Da kann man vermuten, dass es einen Elektromobilclub wohl bald nicht mehr braucht. Das Elektromobil ist jetzt einfach ein Auto mit einem anderen Antrieb. Das wünscht offenbar der Kunde, das zeigt das Konzept des Tesla Modell 3, der Volkswagen von Tesla. Was heisst Elektromobil? Das wäre auch die Chance für etwas anderes. Das könnte dann auch in Richtung autonomes Fahren gehen wie z.B. das unbemannte kleine Fahrzeug, das die Post testet; das fährt allein herum und holt vielleicht Gipfeli ab. Vielleicht geht es einmal in dieser Richtung.

 

Was erhoffen Sie sich von der Politik zu diesem Thema?

Es ist klar, dass sich eine solche Entwicklung nur mit entsprechenden Vorschriften durchsetzen kann, z.B. mit Abgaslimitierungen. Entwicklungen, die mit Qualitätsverbesserungen verbunden sind und zu Mehrkosten führen, sind nur möglich, wenn die Politik es durchsetzt.

Es könnte auch mit der Energieerzeugung verbunden sein, das man z.B. verpflichtet ist, wenn man elektrisch fährt, auch den Strom umweltfreundlich zu produzieren.
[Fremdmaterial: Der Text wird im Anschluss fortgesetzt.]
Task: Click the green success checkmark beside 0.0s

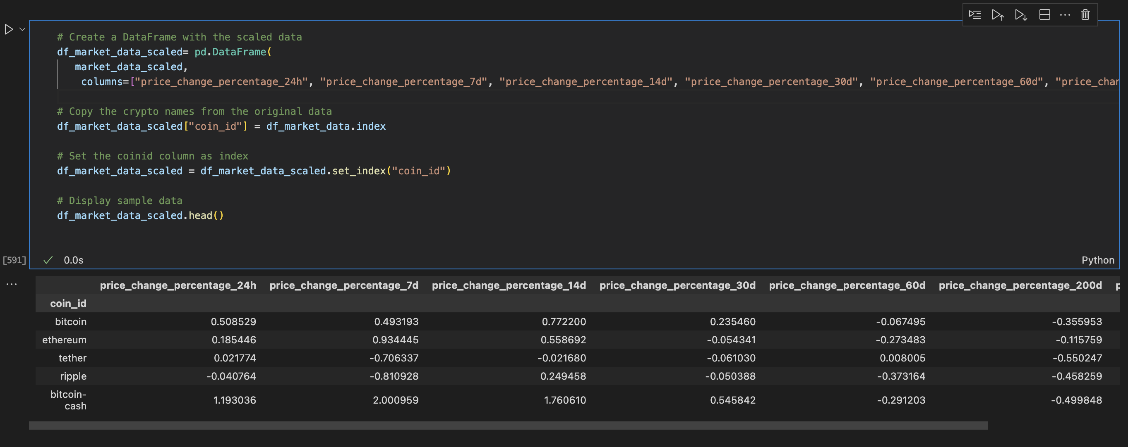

Früher hat man Luftschutzkeller vorgeschrieben, heute wäre das z.B. eine Parkplatzvorschrift wie in Amsterdam, dass ein Parkplatz vor dem Haus nur noch zusammen mit einer Ladestation erlaubt wird. Die Politik muss letztlich ermöglichen, dass die Strassen nicht verstopft sind, wenn man sie wirklich braucht.